───── EXTRACT TO READ

Protests over school budget cuts, but this may only be the beginning. Photo: Suzanne O'Connell.

The absence of funding from Valencia has led to some schools being left without electricity and others having no money for basic resources or unable to replace teachers who are absent. Las Culturas is struggling on a week-by-week basis. So how have they been managing?

A representative from the school explained: “The only way we are able to keep the school running is through using the money that people contribute towards lunch. Without this we would have nothing. We would not be able to buy paper for the photocopier or even toilet paper.”

The cut in resources has had immediate effects, while other cut backs will have longer-term implications. Teacher pay and conditions are being affected too. “We have two grades of teacher. One is fully qualified and the others are called ‘interinos’. The fully qualified teachers are having their salaries cut. For the interinos it’s even worse. They won’t be paid if they’re ill or for the summer holiday – over two months without income is very difficult to budget for. They will have to ‘sign on’ and apply for unemployment benefit instead.”

“We are all very anxious, angry and bemused,” another representative explains. “We feel that the public services here are having to pay for the mistakes of the private sector and politicians. It’s the most vulnerable who are being affected, the young, the old and the ill. It’s not just our schools that will suffer. They’re slicing money from the health service, social services, everything that people depend on. It affects every community in this region. We are all in this together.”

As a parent with a child at the school, the extent of the cuts comes as something of a surprise. There has been no indication of the severity of what’s going on here as far as my son is concerned. School life for him is goes on as normal and teachers continue to do an excellent job. “We try to put a brave face on it and make sure that it has as little impact on the children as possible but it’s how long we can keep this up. Next year we have been told that there will be further cuts to the number of interinos – we will lose 25% from this group of staff.”

What will this reduction mean in practice? “Cuts to lunch and cuts to the support that we give to special needs children.” I discover that the language assistance my son received upon starting at the school will not be available for others if these cuts take place. An invaluable help that enabled him in a year to catch up with his compañeros.

What can be done? ‘We complain and make some noise. We can’t do much else than make sure that everyone knows what is happening and joins us in protesting the erosion of our essential services.”

Given other judicial events linked to the Valencian community, the message of desperation from the schools seems even more poignant.

──────────
───── GIVEN RECORDS

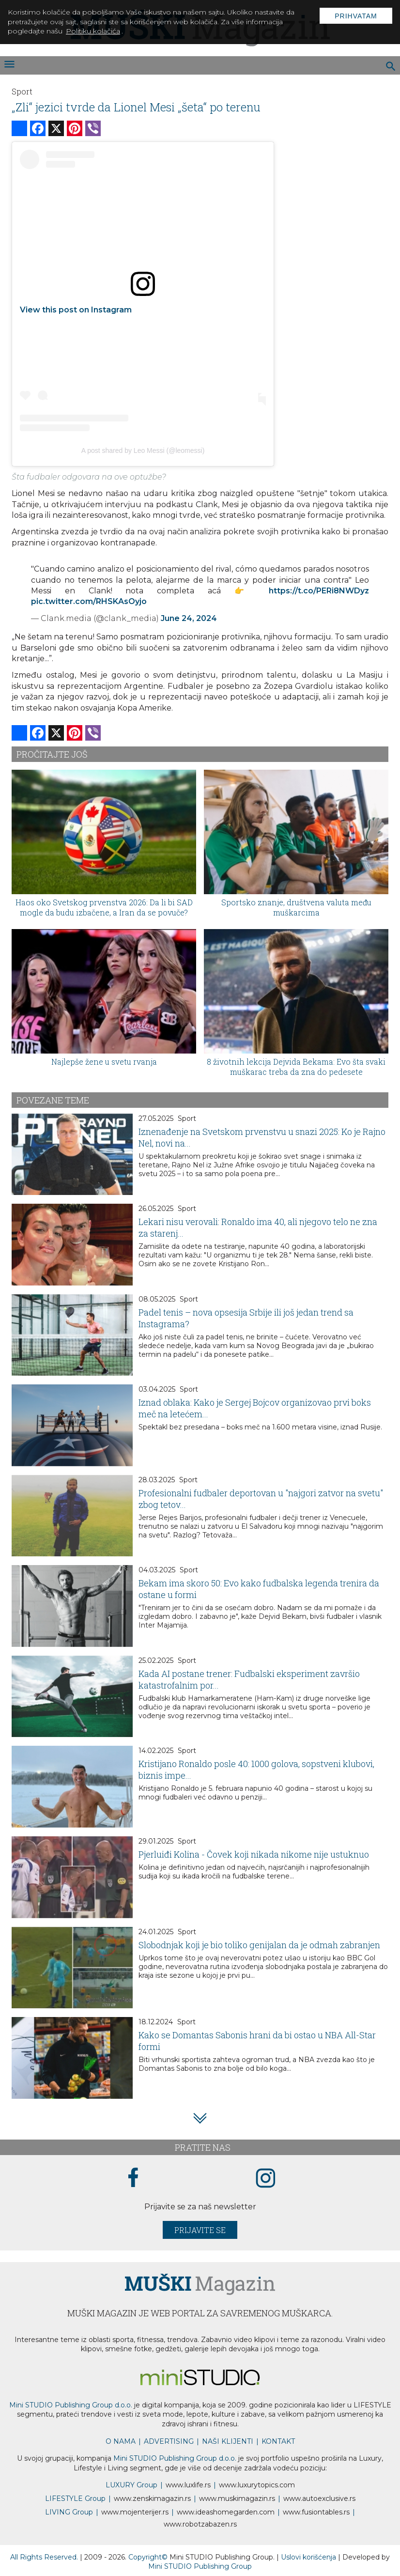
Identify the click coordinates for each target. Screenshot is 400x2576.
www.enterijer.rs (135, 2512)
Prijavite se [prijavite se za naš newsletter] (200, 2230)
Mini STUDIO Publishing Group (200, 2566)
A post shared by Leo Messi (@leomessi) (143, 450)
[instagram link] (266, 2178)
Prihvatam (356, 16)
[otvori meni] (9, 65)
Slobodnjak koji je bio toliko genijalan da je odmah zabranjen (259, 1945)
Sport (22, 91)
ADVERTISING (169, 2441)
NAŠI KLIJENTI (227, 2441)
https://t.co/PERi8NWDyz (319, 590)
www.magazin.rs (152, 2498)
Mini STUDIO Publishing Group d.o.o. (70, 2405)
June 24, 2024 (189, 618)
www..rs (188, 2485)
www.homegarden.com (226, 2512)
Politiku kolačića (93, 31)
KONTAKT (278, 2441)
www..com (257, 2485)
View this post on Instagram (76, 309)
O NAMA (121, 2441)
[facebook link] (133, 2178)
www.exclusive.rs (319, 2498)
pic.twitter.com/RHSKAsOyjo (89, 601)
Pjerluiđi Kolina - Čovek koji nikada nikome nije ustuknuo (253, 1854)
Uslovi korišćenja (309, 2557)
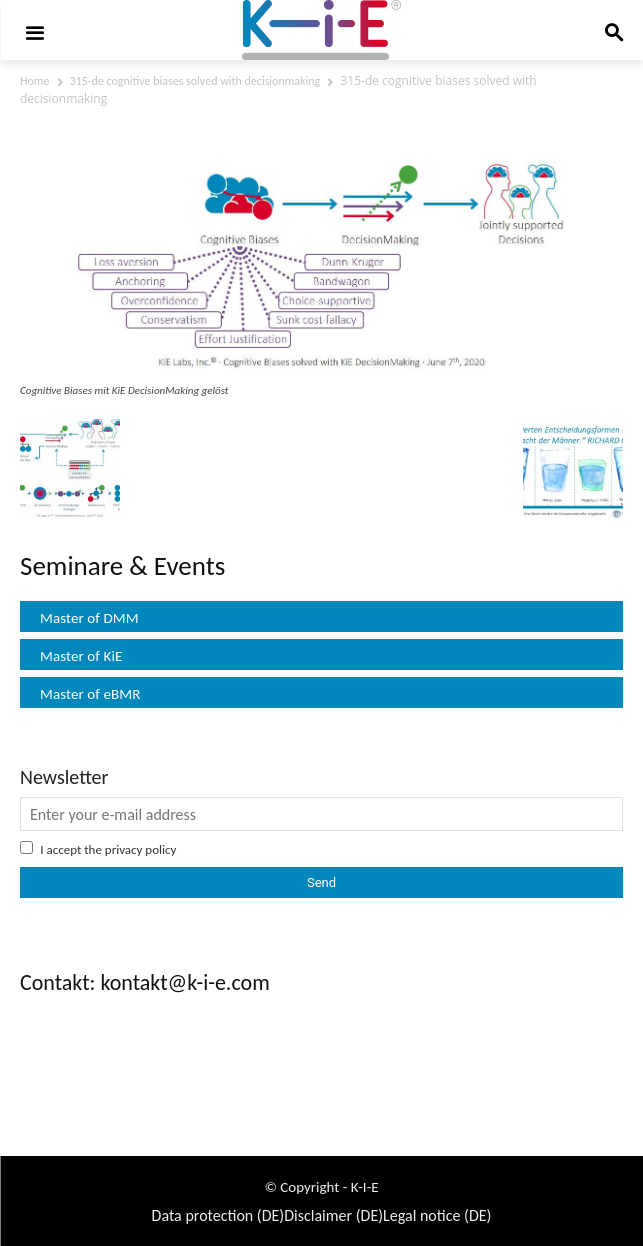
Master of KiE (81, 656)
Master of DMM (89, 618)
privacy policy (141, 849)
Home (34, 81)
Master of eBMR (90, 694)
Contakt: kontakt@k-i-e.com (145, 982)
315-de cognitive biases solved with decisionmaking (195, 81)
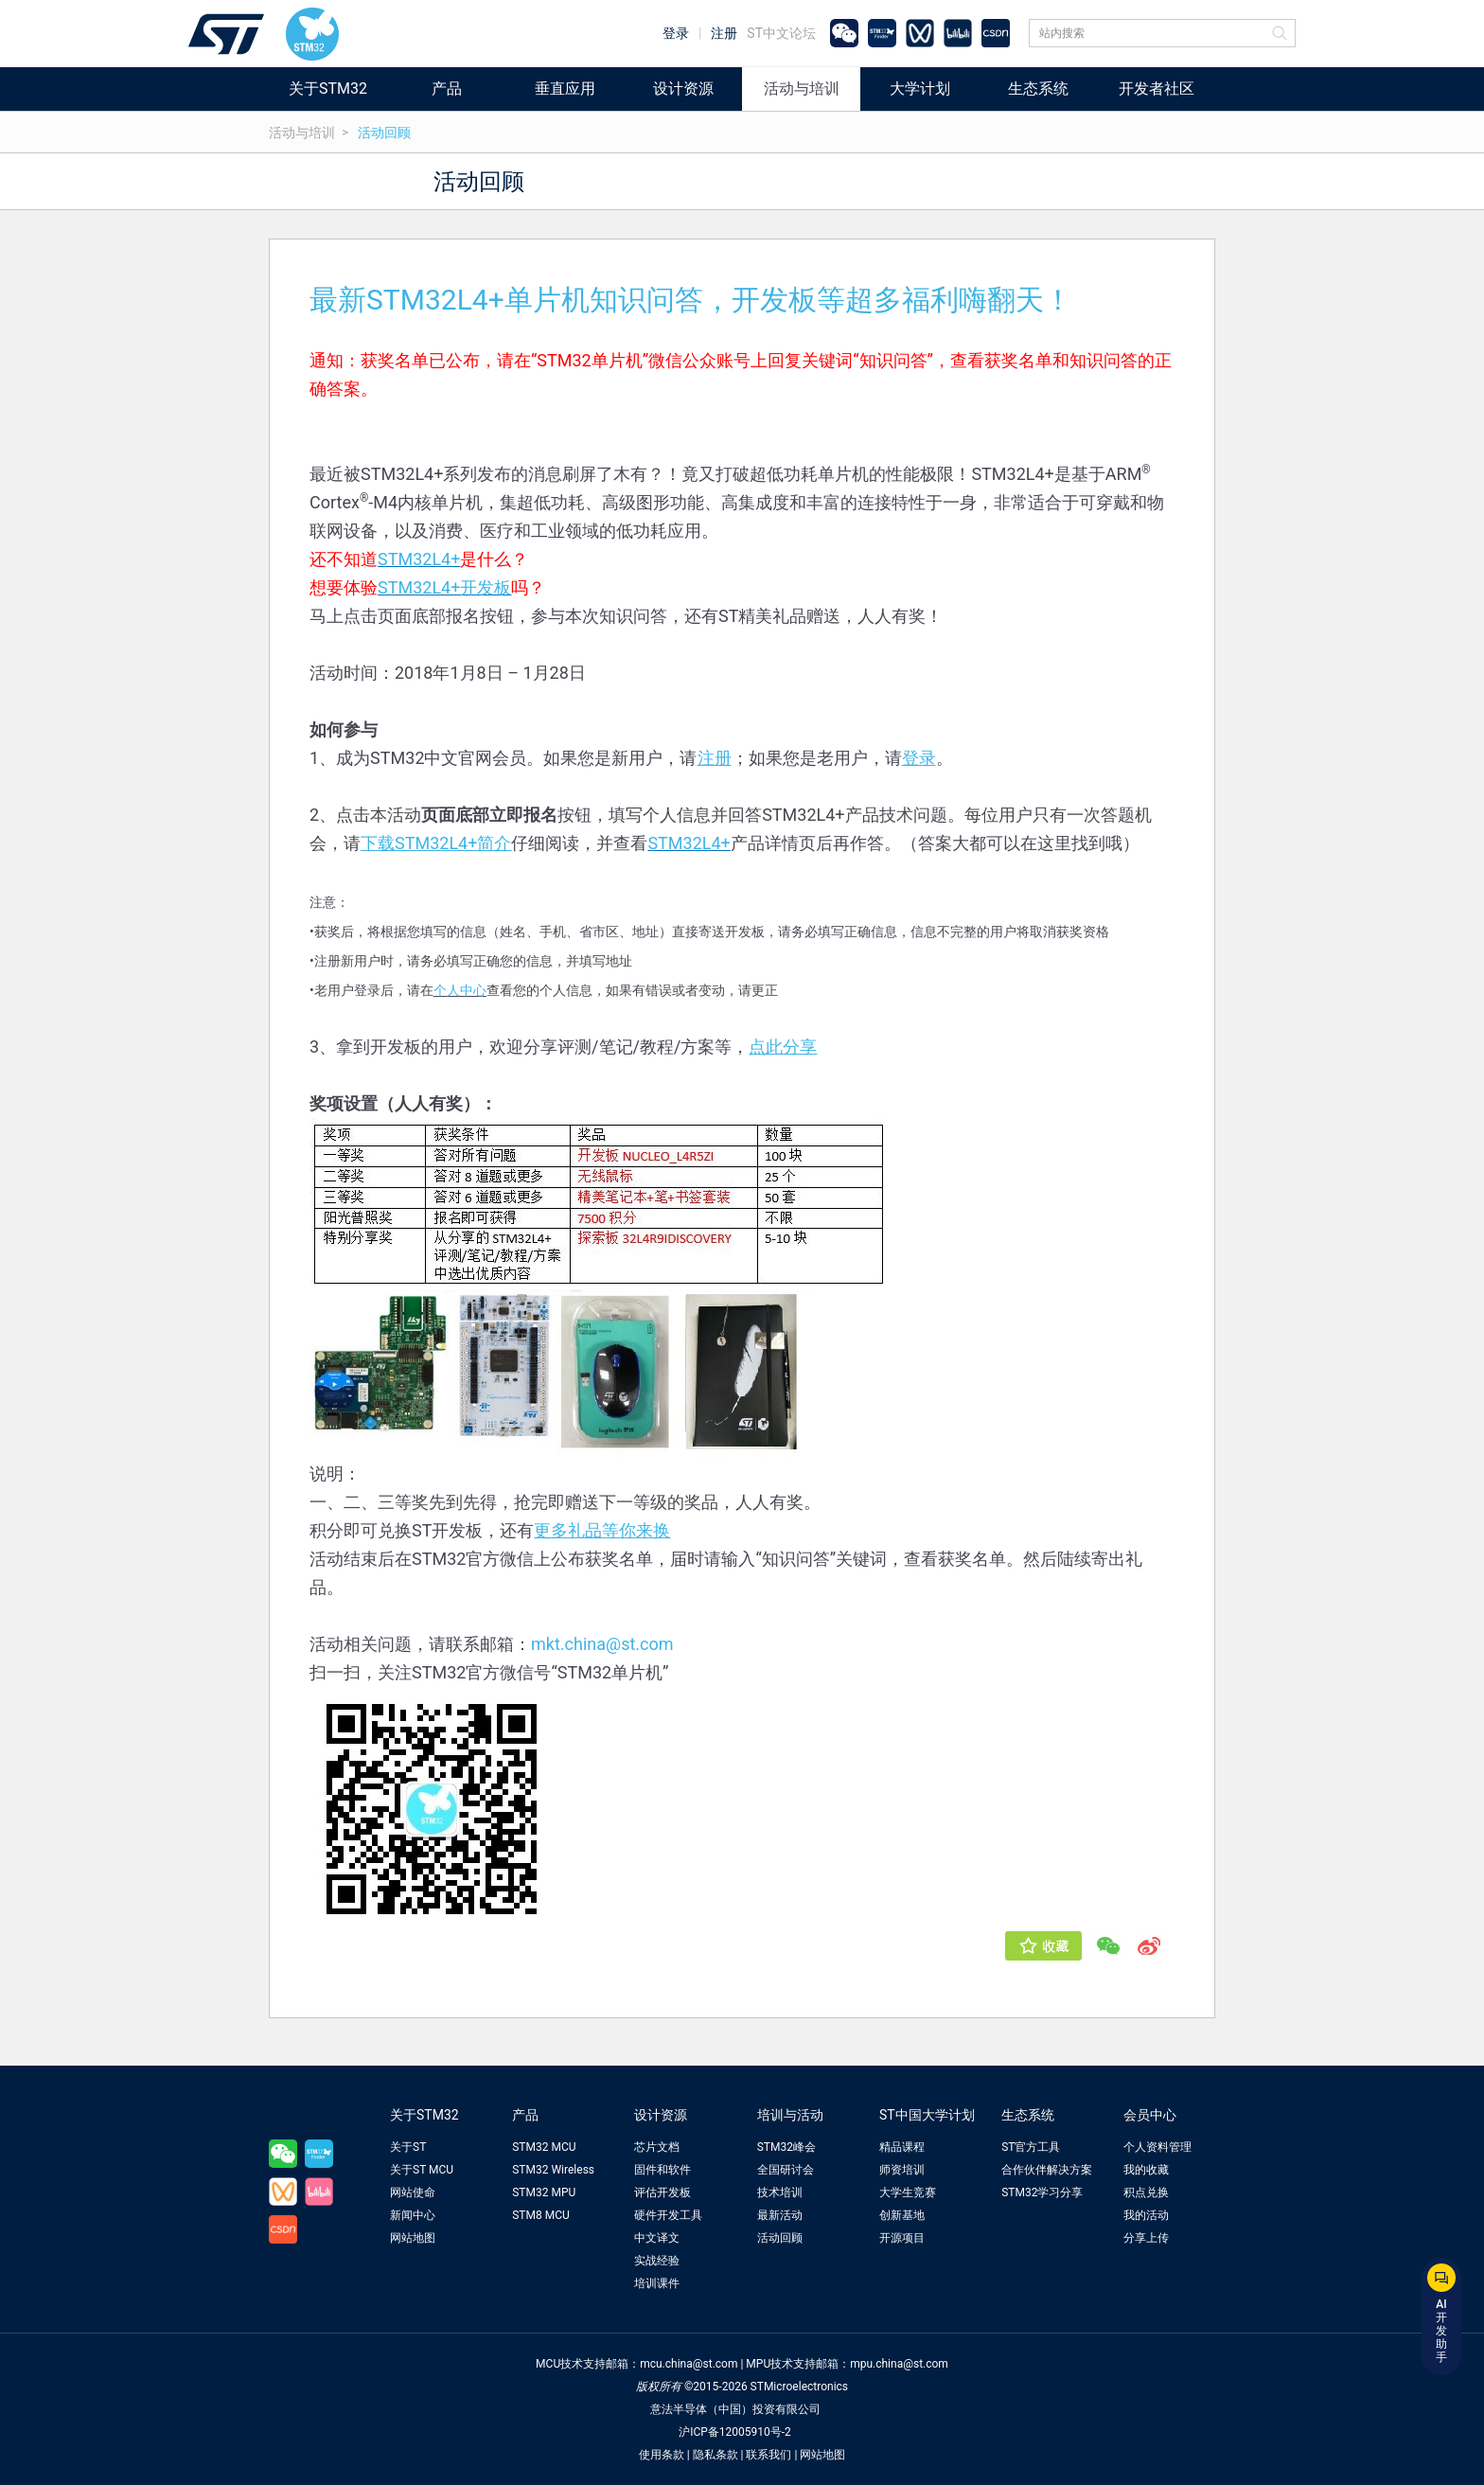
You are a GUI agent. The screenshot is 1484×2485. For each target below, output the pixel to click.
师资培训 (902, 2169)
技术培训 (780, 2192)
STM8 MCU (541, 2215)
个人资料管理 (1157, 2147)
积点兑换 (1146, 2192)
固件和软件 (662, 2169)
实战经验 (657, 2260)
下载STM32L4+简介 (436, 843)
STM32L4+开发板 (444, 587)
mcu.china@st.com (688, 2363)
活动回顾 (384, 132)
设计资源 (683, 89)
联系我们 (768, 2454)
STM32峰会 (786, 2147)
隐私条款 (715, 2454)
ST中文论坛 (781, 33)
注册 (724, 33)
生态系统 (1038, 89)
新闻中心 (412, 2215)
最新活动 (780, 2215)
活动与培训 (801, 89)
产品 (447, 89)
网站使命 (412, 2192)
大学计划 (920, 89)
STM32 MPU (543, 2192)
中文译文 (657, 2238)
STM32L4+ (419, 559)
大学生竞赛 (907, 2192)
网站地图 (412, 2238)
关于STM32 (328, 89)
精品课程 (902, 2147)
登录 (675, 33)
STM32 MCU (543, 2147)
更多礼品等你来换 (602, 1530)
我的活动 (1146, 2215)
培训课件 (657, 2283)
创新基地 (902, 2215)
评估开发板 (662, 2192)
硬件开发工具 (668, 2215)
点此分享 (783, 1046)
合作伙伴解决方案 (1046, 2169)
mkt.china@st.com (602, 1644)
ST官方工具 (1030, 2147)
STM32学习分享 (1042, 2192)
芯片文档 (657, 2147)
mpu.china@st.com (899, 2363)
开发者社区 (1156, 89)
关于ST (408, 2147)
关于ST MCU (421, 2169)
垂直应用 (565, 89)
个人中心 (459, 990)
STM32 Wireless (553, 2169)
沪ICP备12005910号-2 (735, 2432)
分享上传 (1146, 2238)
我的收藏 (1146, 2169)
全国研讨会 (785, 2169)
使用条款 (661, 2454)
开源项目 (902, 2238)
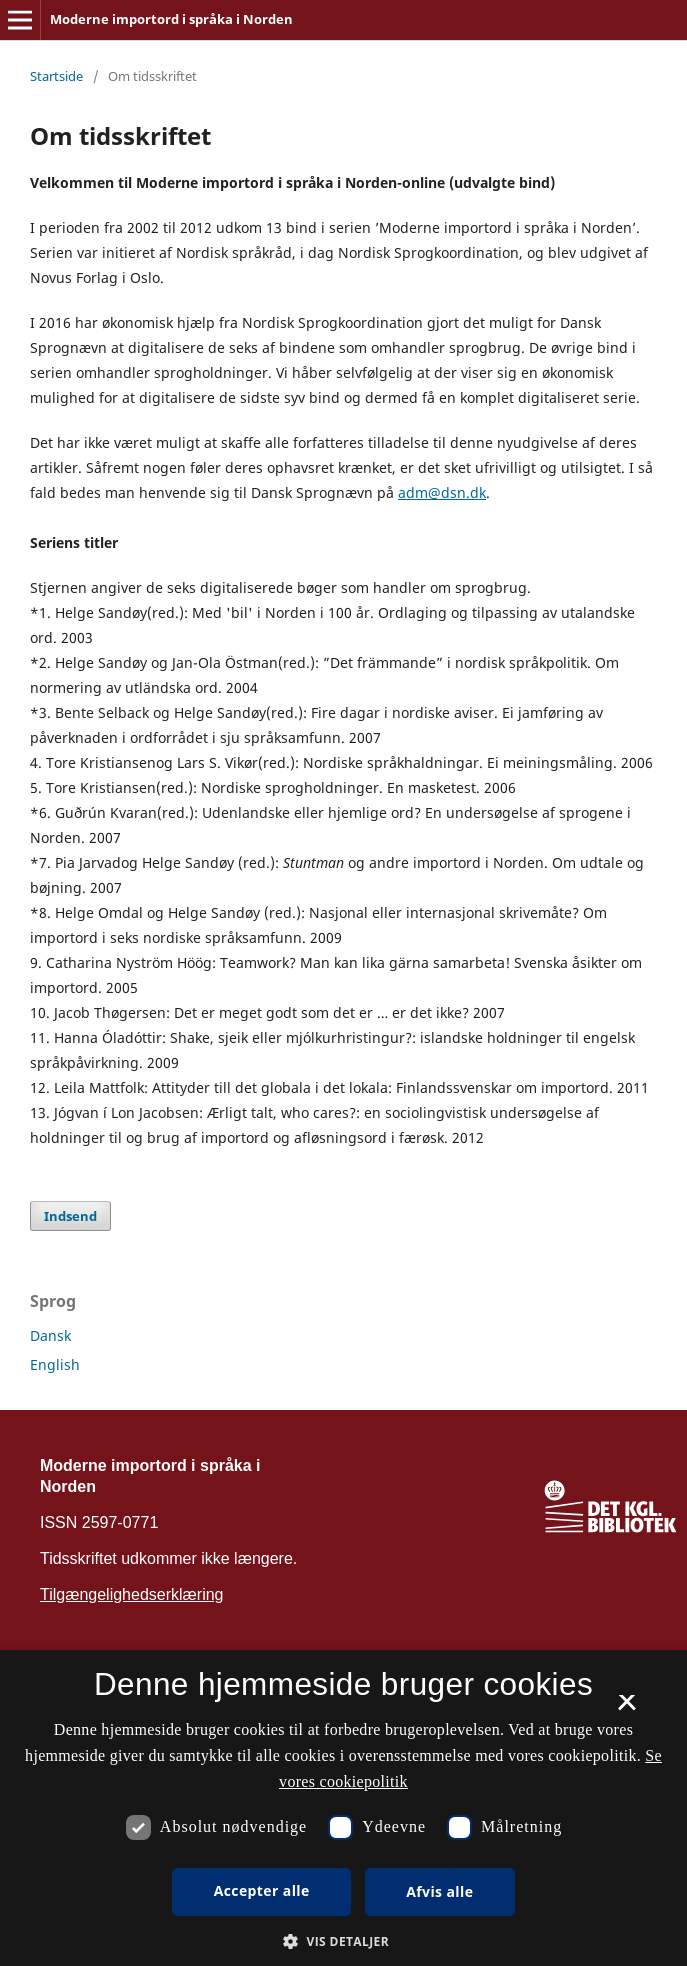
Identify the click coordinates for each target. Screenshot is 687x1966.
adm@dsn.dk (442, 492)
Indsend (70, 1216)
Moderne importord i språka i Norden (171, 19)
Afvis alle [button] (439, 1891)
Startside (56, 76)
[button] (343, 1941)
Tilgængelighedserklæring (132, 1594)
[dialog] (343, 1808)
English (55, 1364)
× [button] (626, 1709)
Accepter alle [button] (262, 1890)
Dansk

──────────

#### [YOUR TASKS]
• 1. From the article on school budget cuts, transcribe the passage from "What can be" to "even more poignant." word for word.
• 2. Render this sentence from the article on school budget cuts into Spanish: "The cut in resources has had immediate effects, while other cut backs will have longer-term implications."
The entries are not required for anything here.

#### [OUTPUTS FOR THE TASKS]
• 1.
What can be done? ‘We complain and make some noise. We can’t do much else than make sure that everyone knows what is happening and joins us in protesting the erosion of our essential services.”

Given other judicial events linked to the Valencian community, the message of desperation from the schools seems even more poignant.

• 2. La reducción de recursos ha tenido efectos inmediatos, mientras que otros recortes tendrán consecuencias a más largo plazo.